*Data extract:*
━━━━━━━━━━━━━━━━━━━━
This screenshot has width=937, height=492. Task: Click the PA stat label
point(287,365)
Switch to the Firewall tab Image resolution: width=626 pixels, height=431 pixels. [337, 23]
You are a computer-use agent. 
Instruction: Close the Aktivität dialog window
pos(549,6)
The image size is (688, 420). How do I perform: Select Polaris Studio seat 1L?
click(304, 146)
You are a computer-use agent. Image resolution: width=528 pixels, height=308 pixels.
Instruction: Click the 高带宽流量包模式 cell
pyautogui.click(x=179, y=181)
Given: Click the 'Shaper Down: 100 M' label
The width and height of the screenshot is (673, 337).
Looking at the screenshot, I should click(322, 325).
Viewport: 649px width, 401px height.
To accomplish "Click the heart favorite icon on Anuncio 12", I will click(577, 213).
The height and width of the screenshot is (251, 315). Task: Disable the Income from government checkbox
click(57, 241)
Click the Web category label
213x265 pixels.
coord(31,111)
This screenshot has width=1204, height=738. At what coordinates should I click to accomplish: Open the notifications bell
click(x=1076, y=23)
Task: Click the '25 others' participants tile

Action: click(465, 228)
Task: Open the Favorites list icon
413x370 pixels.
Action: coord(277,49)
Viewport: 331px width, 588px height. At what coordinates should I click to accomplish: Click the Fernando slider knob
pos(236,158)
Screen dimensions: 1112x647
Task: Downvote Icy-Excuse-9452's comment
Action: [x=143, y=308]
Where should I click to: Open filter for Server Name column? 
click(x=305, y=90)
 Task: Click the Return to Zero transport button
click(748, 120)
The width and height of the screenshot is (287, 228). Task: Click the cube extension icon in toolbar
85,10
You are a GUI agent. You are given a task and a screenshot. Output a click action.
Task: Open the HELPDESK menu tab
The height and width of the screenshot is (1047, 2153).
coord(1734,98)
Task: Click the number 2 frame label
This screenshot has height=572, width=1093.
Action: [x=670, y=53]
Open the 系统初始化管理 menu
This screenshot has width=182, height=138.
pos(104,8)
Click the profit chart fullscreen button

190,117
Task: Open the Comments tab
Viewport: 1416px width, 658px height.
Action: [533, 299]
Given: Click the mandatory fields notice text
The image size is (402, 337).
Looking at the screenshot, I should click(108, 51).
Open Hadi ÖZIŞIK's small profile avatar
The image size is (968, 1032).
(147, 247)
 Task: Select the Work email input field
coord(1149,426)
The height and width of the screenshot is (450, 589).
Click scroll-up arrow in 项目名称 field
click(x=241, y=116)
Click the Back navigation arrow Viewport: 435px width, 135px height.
━━━━━━━━━━━━━━━━━━━━
*Problem statement:*
Reply with every line of the listing that has the string "computer".

*Solution to this task:*
You are a computer-use agent. 
You are a computer-use agent. Image resolution: width=528 pixels, height=308 pixels.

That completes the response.